3.17 FRAGMENTHEADER (Type 0x0010)

  Sent in either direction.  Used to encapsulate messages longer than 65535
  bytes in length.

      Underlying type [2 bytes]
      Total Length    [4 bytes]
      Data            [Rest of message]

  A FRAGMENTHEADER message MUST be followed immediately by a number of
  FRAGMENT messages, such that lengths of the "Data" fields of the
  FRAGMENTHEADER and FRAGMENT messages add to the "Total Length" field of the
  FRAGMENTHEADER message.

  Implementations MUST NOT fragment messages of length less than 65536 bytes.
  Implementations MUST be able to process fragmented messages that not
  optimally packed.

3.18 FRAGMENT (Type 0x0011)

      Data           [Entire message]

  See FRAGMENTHEADER for more information

3.19 REDIRECTSTREAM (Type 0x0012)

  Sent from the client to the server. The message body contains two fields:
      Stream ID [4 octets]
      Address [variable-length, NUL-terminated.]

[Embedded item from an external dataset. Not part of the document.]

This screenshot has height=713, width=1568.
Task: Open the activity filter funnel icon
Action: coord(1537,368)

  Tells the server to change the exit address on the specified stream.  No
  remapping is performed on the new provided address.

  To be sure that the modified address will be used, this event must be sent
  after a new stream event is received, and before attaching this stream to
  a circuit.

3.20 CLOSESTREAM (Type 0x0013)

  Sent from the client to the server.  The message body contains three
  fields:
      Stream ID [4 octets]
      Reason    [1 octet]
      Flags     [1 octet]

  Tells the server to close the specified stream.  The reason should be
  one of the Tor RELAY_END reasons given in tor-spec.txt.  Flags is not
  used currently.  Tor may hold the stream open for a while to flush
  any data that is pending.

3.21 CLOSECIRCUIT (Type 0x0014)

  Sent from the client to the server.  The message body contains two
  fields:
     Circuit ID [4 octets]
     Flags      [1 octet]

  Tells the server to close the specified circuit.  If the LSB of the flags
  field is nonzero, do not close the circuit unless it is unused.

4. Implementation notes

4.1. Authentication

  By default, the current Tor implementation trusts all local users.

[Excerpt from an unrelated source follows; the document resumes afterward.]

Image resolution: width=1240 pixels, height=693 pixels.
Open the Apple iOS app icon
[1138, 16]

  If the 'CookieAuthentication' option is true, Tor writes a "magic cookie"
  file named "control_auth_cookie" into its data directory.  To authenticate,
  the controller must send the contents of this file.

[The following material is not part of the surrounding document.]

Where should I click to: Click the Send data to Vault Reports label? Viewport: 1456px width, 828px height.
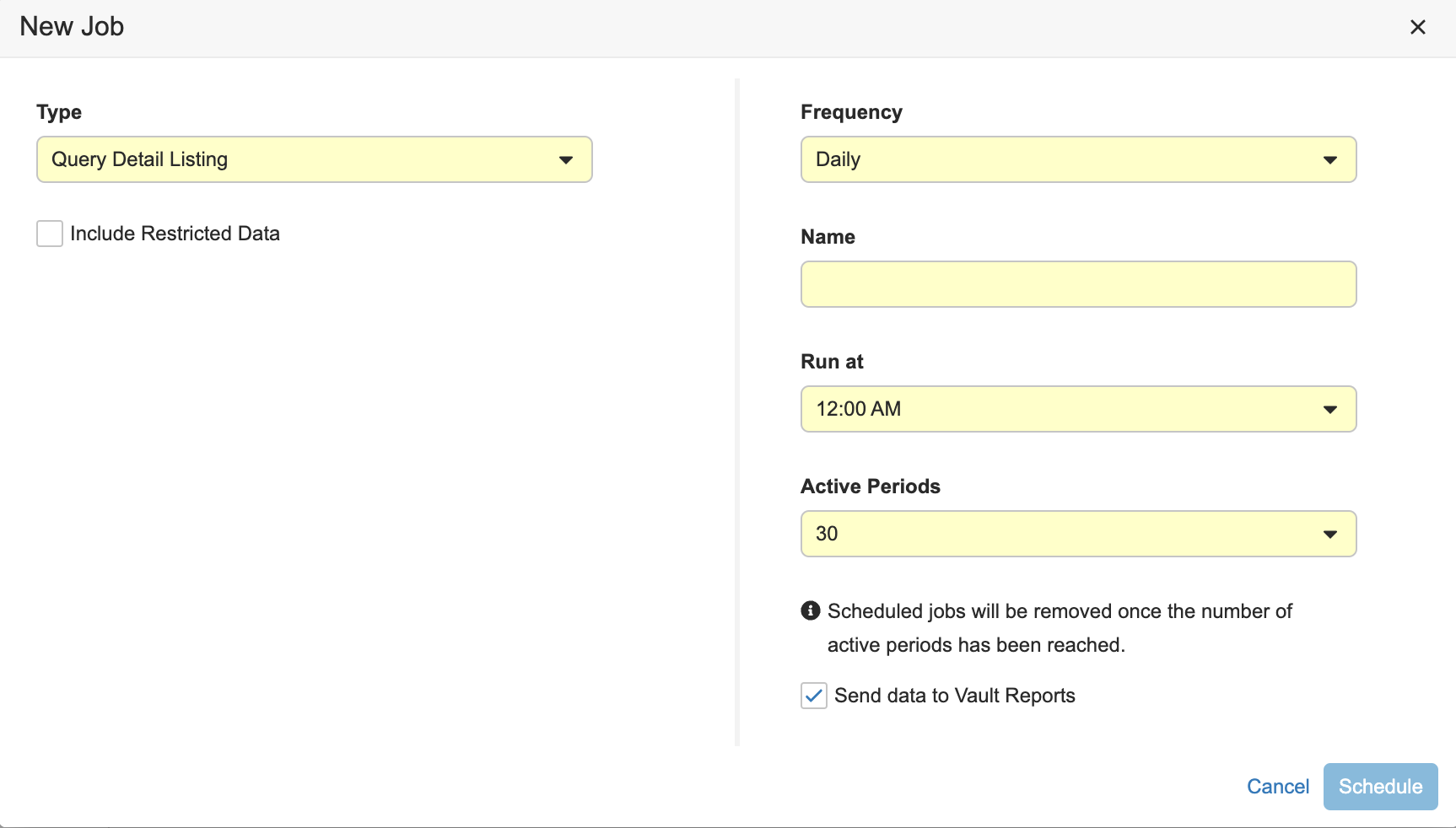pos(954,696)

  If the 'HashedControlPassword' option is set, it must contain the salted
  hash of a secret password.  The salted hash is computed according to the
  S2K algorithm in RFC 2440 (OpenPGP), and prefixed with the s2k specifier.
  This is then encoded in hexadecimal, prefixed by the indicator sequence
  "16:".  Thus, for example, the password 'foo' could encode to:
     16:660537E3E1CD49996044A3BF558097A981F539FEA2F9DA662B4626C1C2
        ++++++++++++++++**^^^^^^^^^^^^^^^^^^^^^^^^^^^^^^^^^^^^^^^^
           salt                       hashed value
                       indicator
  You can generate the salt of a password by calling
           'tor --hash-password <password>'
  or by using the example code in the Python and Java controller libraries.
  To authenticate under this scheme, the controller sends Tor the original
  secret that was used to generate the password.

4.2. Don't let the buffer get too big.

  If you ask for lots of events, and 16MB of them queue up on the buffer,
  the Tor process will close the socket.